DOCUMENT SECTION |
--
Here, the association of the ICPs with the PSI ICS is particularly arbitrary.

>      if (local_err) {
>          error_propagate(errp, local_err);
>          return;
>      }
>  
> +    object_ref(obj);
>      pnv_cpu->intc = obj;
>  }
>  
> @@ -788,7 +790,10 @@ static void pnv_chip_power8_intc_reset(PnvChip *chip, PowerPCCPU *cpu)
>  
>  static void pnv_chip_power8_intc_destroy(PnvChip *chip, PowerPCCPU *cpu)
>  {
> -    icp_destroy(ICP(pnv_cpu_state(cpu)->intc));
> +    Object *intc = pnv_cpu_state(cpu)->intc;
> +
> +    object_unref(intc);
> +    icp_destroy(ICP(intc));
>  }
>  
>  /*
> @@ -825,6 +830,7 @@ static void pnv_chip_power9_intc_create(PnvChip *chip, PowerPCCPU *cpu,
>          return;
>      }
>  
> +    object_ref(obj);
>      pnv_cpu->intc = obj;
>  }
>  
> @@ -837,7 +843,10 @@ static void pnv_chip_power9_intc_reset(PnvChip *chip, PowerPCCPU *cpu)
>  
>  static void pnv_chip_power9_intc_destroy(PnvChip *chip, PowerPCCPU *cpu)
--
GIVEN DATA |

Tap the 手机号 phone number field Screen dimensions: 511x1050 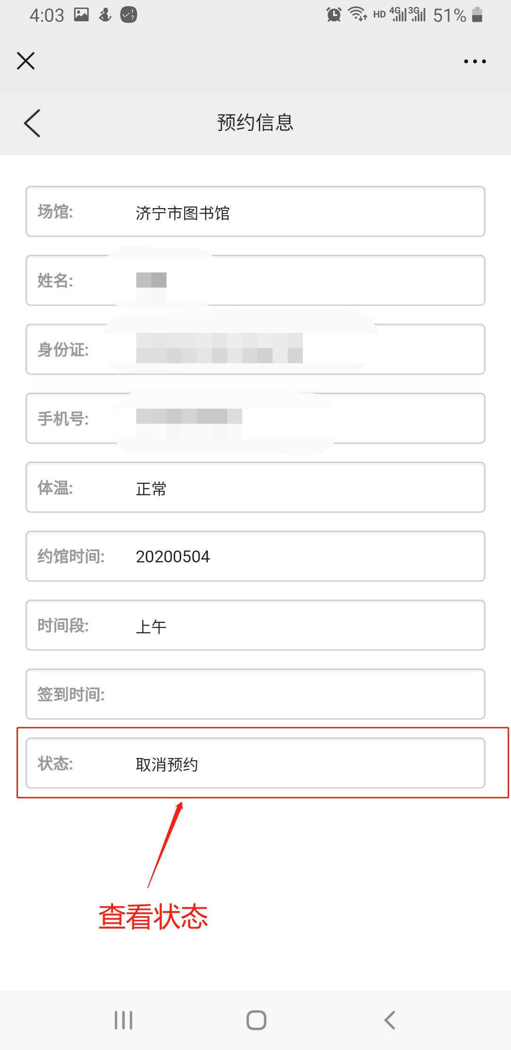pos(256,418)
--
TO BE DONE | Quote the interrupt-controller patch text between "Here, the association" and "pnv_chip_power8_intc_destroy(PnvChip *chip, PowerPCCPU *cpu)", inclusive.

THE REPLY |
Here, the association of the ICPs with the PSI ICS is particularly arbitrary.

>      if (local_err) {
>          error_propagate(errp, local_err);
>          return;
>      }
>  
> +    object_ref(obj);
>      pnv_cpu->intc = obj;
>  }
>  
> @@ -788,7 +790,10 @@ static void pnv_chip_power8_intc_reset(PnvChip *chip, PowerPCCPU *cpu)
>  
>  static void pnv_chip_power8_intc_destroy(PnvChip *chip, PowerPCCPU *cpu)